都鳥で泣きますか?

――― なほ行き行きて、武蔵の国と下つ総の国との中に、いと大きなる河あり。それをすみだ河といふ。その河のほとりに群れゐて、思ひやれば、限りなく遠くも来にけるかなとわびあへるに、渡し守、「はや舟に乗れ。日も暮れぬ。」と言ふに、乗りて渡らむとするに、みな人ものわびしくて、京に思ふ人なきにしもあらず。さる折しも、白き鳥の嘴と脚と赤き、鴫の大きさなる、水の上に遊びつつ、魚を食ふ。京には見えぬ鳥なれば、みな人見知らず。渡し守に問ひければ、「これなむ都鳥。」と言ふを聞きて、
 名にし負はばいざこと問はむ都鳥わが思ふ人はありやなしやと
と詠めりければ、舟こぞりて泣きにけり。―――

 高校の古典の授業で、この「都鳥(本当はユリカモメらしい)」を見て、都から離れた地でも、「『都』鳥」という鳥がいることを知っていよいよ都と都に残して来た人たちを思って、さめざめと泣いた、という話を聞いた。
 一番最初に思ったことは、「男のくせに何を泣いているのか」と本当にばかばかしく、にがにがしく思った。そもそも自分で決心して旅に出たのだろうに、男らしくなくて、本当に情けなく思った。
 私の姉や兄でさえ、十八くらいで、大学入学のために家を出て遠方で一人暮らしをしているのに、何で「こいつらは大の男のくせに泣いているのか」と、とても不愉快に思った。
 どうせ、平安貴族などひ弱で、戦国時代も知らなければ、武士でもない。戊辰戦争も知らなければ、日清、日露、第一次、第二次大戦も知らない「大たわけの腑抜けの腰抜けばかりだ」と思った。

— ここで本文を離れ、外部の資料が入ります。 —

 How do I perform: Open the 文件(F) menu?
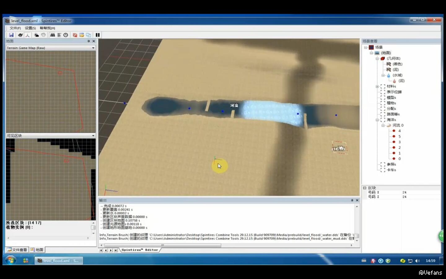[x=15, y=28]
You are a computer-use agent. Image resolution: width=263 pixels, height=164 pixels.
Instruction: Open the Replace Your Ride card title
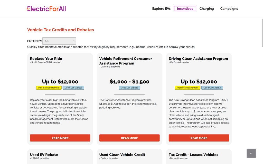point(46,59)
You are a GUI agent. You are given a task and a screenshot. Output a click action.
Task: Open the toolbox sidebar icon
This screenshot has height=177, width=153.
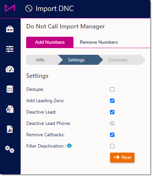pos(10,29)
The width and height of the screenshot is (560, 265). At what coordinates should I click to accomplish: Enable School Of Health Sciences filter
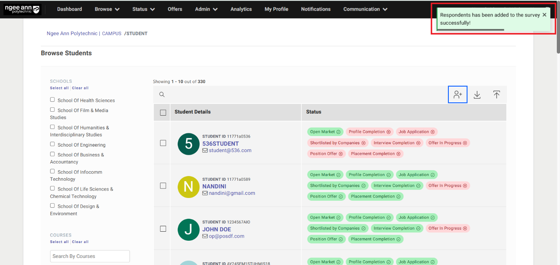click(52, 100)
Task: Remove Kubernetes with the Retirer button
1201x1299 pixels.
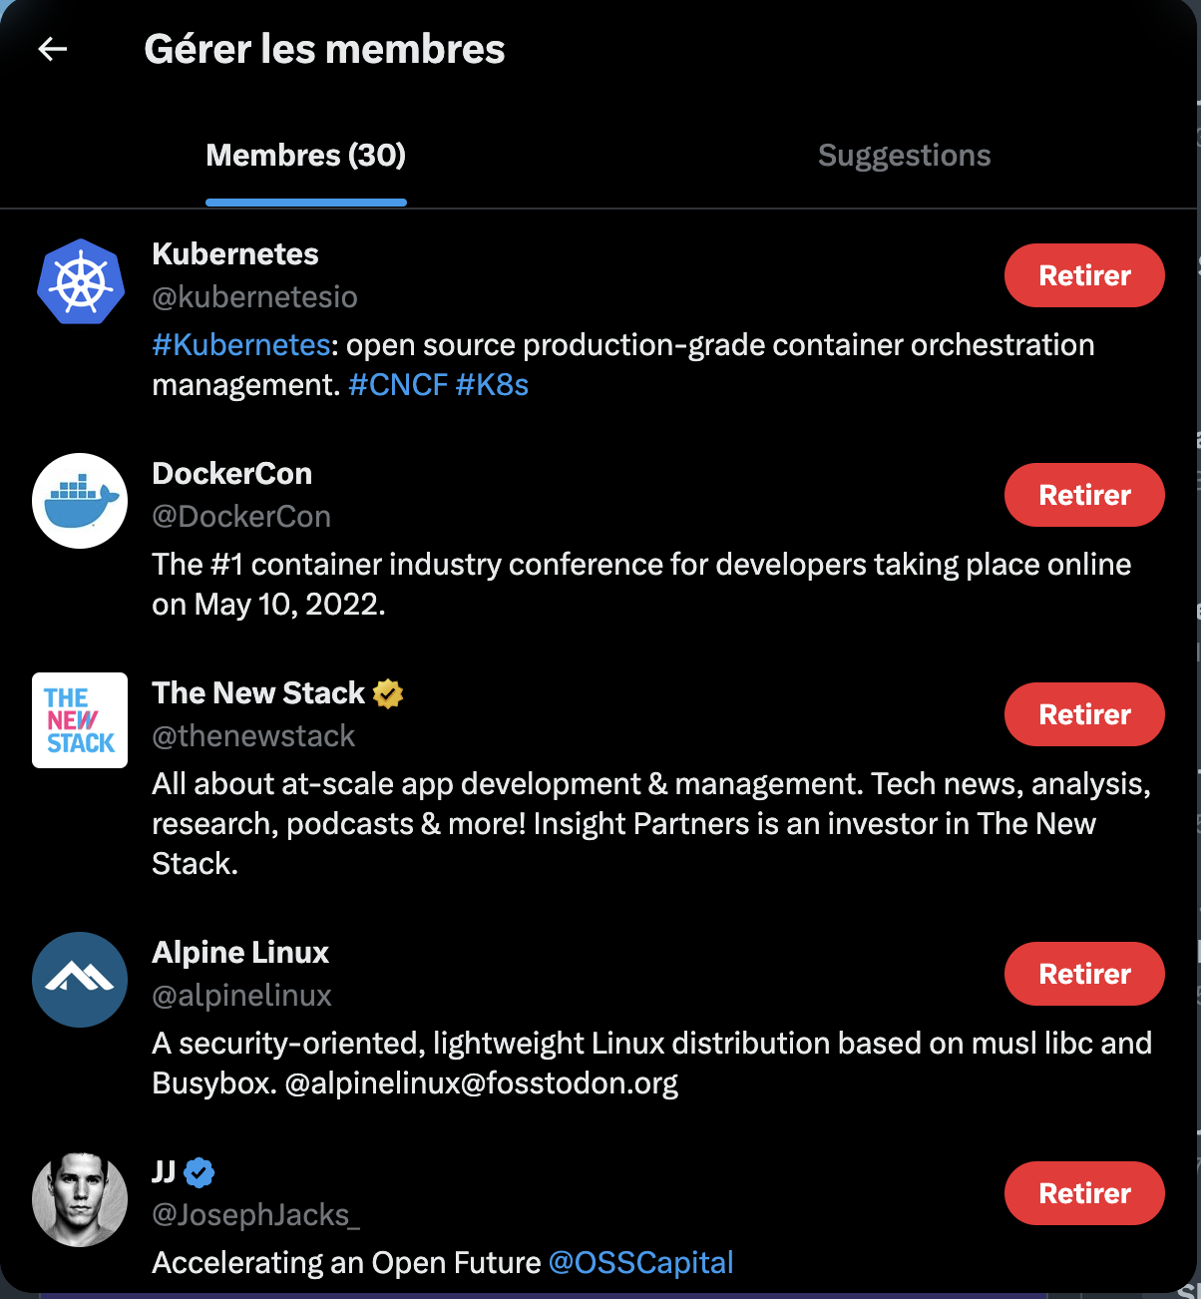Action: 1084,275
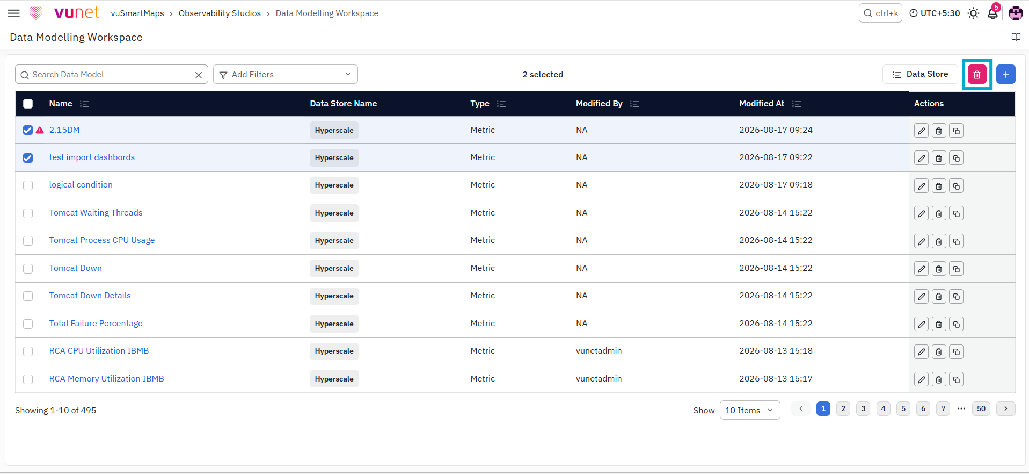Edit the Tomcat Down data model

(921, 269)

 ところが、次の瞬間「あれっ?」と何か感じるところがあった。
 「いやいや、もしかしたら、こっちの男の方がまともなのではないか…」。逆もまた真なり(当てはまっているかわかりませんが)。

 小さい頃から、「男らしくせよ」とか「男は泣くな」とか「男は強くあれ」とか「泣き言を言うな」とかとか…。ずうっとそんな雰囲気だったし、広島でやくざも多く、「泣くとか逃げるとかありえん!」と言われていた。「負けた時は死ぬときと思え」とか「ハラをかっさばいて、潔く死ね」とか言われていた。
 でも、もし男でも泣いていいのなら…。とても楽じゃないだろうか。そんなに強がって、意地を張って生きなくてもいいんじゃないだろうか、と思った。
 どうせ、第二次大戦の時に偉そうなことを言っていながら負けて、「結果がすべてだ!」とか言っていたくせに、負けたのに、それさえも認めず、潔くない、男らしくない、卑怯者の言うことなんか聞きたくもない、と思って、「平安貴族に軍配を挙げる」ことにした。

 男も泣いていいんだ。男も泣こう。大いに泣こうと決めた。しかし、決心はしたものの本当に泣けるようになるのには時間がかかった。

 「女はこうあるべき」という呪いから解放されてほしいと思っています。でも、男の方も「男はこうあるべき」という呪いから解放されなければならないと思います。